TEXT SECTION »
F[rx_, ry_, tau_, a_, sx_, sy_,  uf_] := 
   NIntegrate[E^(-qx^2 - a qy^2 - 2 qx (sx - I/2 rx) - 2 qy (a sy - I/2 ry) - I uf tau Sqrt[qx^2 + qy^2]), 
      {qx, -Infinity, +Infinity}, {qy, -Infinity, + Infinity}];


Psi[rx_, ry_, tau_, a_, sx_, sy_,  uf_] := 
   Sqrt[a]/(2 \[Pi]^3) E^(-2 (sx^2 + a sy^2)) Abs[F[rx, ry, tau, a, sx, sy, uf]]^2;


DensityPlot[Psi[rx, ry, 1, 2, 0, 3, 7], {rx, -10, 10}, {ry, -10, 10}]

Values and ranges for all variables are mock, but reasonably close in magnitude to the real values I am interested in.

My problem is, plotting takes a really long time. Is there any way I could possibly speed it up?

I am not overly familiar with the parallelizing of functions. I tried a simple

Parallelize[DensityPlot[Psi[rx, ry, 1, 2, 0, 3, 7], {rx, -10, 10}, {ry, -10, 10}]]

which did not have any effect, with Mathematica telling me it cannot be parallelized, and proceding with sequential evaluation.

RECORDED DATA »
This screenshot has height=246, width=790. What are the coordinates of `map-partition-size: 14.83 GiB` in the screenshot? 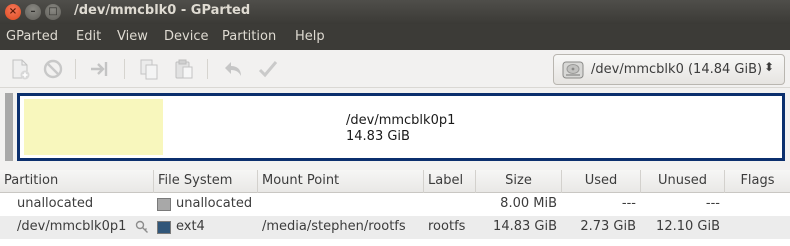 It's located at (378, 136).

REQUIRED WORK »
a) Write out the part of the Mathematica post starting at "Values and ranges" and ending at "with sequential evaluation.".
b) Pick up the Mathematica post from its last sentence and keep it going.
The material comes from a separate source that has nothing to do with the Mathematica post.

RESPONSES »
a)
Values and ranges for all variables are mock, but reasonably close in magnitude to the real values I am interested in.

My problem is, plotting takes a really long time. Is there any way I could possibly speed it up?

I am not overly familiar with the parallelizing of functions. I tried a simple

Parallelize[DensityPlot[Psi[rx, ry, 1, 2, 0, 3, 7], {rx, -10, 10}, {ry, -10, 10}]]

which did not have any effect, with Mathematica telling me it cannot be parallelized, and proceding with sequential evaluation.

b)
Is there a smarter way to do it?


UPDATE

I am now going with the suggestion by @Michael E2. It does work in producing plots quickly, but these are very low quality. In fact, even at MaxRecursion -> 10 the plot is so boxy one can hardly read it. I should say I am interested in the actual Psi2, rather than Log(Psi2). In the example below my problem should be evident.

On the plus side, this image took a very reasonable 70 seconds on MaxRecursion -> 10. So my question now is, is there a way I can improve the quality?


UPDATE

Increasing PlotPoints did do the trick. For reference, this is what I am getting for MaxRecursion -> 8, PlotPoints -> 40in just shy of 4 minutes. The upper bit could use some more precision, I'll decide weighing looks against performance.

Thanks to everyone!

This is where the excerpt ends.